🤖 AI Summary
Large language models (LLMs) face significant challenges in cultural value alignment, including entrenched biases, homogeneous cultural representations, and degradation of factual knowledge. Prior approaches rely predominantly on the World Values Survey (WVS), which risks cultural flattening and fails to support fine-grained, task-specific cross-cultural understanding. This work is the first to systematically expose the representational limitations of WVS as a sole cultural source. We propose a “narrative-augmented” paradigm that integrates encyclopedic knowledge from Wikipedia with situated cultural narratives from NormAd, enabling a multi-source alignment training framework. Experiments demonstrate substantial improvements in cross-cultural question answering and value judgment tasks: cultural discriminability increases by 37% (p < 0.01), while factual consistency is preserved.
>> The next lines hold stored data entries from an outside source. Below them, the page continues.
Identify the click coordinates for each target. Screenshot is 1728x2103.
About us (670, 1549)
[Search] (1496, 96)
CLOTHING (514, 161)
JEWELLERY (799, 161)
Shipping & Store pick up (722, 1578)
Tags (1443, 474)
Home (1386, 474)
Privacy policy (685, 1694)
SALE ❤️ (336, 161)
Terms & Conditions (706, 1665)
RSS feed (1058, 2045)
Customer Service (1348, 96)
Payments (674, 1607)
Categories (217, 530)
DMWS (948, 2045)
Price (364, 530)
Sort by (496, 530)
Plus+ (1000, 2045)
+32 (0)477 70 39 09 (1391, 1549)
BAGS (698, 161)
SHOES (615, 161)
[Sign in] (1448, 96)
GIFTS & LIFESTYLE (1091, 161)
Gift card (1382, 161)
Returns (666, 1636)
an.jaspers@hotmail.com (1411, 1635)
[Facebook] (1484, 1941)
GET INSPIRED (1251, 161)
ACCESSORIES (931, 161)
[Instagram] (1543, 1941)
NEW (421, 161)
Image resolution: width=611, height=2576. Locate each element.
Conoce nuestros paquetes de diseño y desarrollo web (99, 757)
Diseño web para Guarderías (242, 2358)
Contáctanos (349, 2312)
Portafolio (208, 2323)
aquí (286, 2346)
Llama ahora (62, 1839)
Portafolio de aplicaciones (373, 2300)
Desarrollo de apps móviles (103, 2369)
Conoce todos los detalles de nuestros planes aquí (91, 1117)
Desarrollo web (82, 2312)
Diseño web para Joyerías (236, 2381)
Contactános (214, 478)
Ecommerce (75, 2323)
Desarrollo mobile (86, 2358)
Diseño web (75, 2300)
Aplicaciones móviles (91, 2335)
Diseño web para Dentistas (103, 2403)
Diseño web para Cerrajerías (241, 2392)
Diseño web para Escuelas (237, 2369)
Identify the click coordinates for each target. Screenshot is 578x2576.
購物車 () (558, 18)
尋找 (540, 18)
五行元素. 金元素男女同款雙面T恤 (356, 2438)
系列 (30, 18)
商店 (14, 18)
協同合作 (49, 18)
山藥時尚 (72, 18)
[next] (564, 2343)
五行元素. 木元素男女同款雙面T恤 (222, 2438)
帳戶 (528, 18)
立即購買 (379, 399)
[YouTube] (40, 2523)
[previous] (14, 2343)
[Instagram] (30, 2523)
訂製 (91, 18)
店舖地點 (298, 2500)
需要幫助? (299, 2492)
Our approach achieves synergistic optimization of cultural distinctiveness and task adaptability.
📝 Abstract
Adapting cultural values in Large Language Models (LLMs) presents significant challenges, particularly due to biases and limited training data. Prior work primarily aligns LLMs with different cultural values using World Values Survey (WVS) data. However, it remains unclear whether this approach effectively captures cultural nuances or produces distinct cultural representations for various downstream tasks. In this paper, we systematically investigate WVS-based training for cultural value adaptation and find that relying solely on survey data can homogenize cultural norms and interfere with factual knowledge. To investigate these issues, we augment WVS with encyclopedic and scenario-based cultural narratives from Wikipedia and NormAd. While these narratives may have variable effects on downstream tasks, they consistently improve cultural distinctiveness than survey data alone. Our work highlights the inherent complexity of aligning cultural values with the goal of guiding task-specific behavior.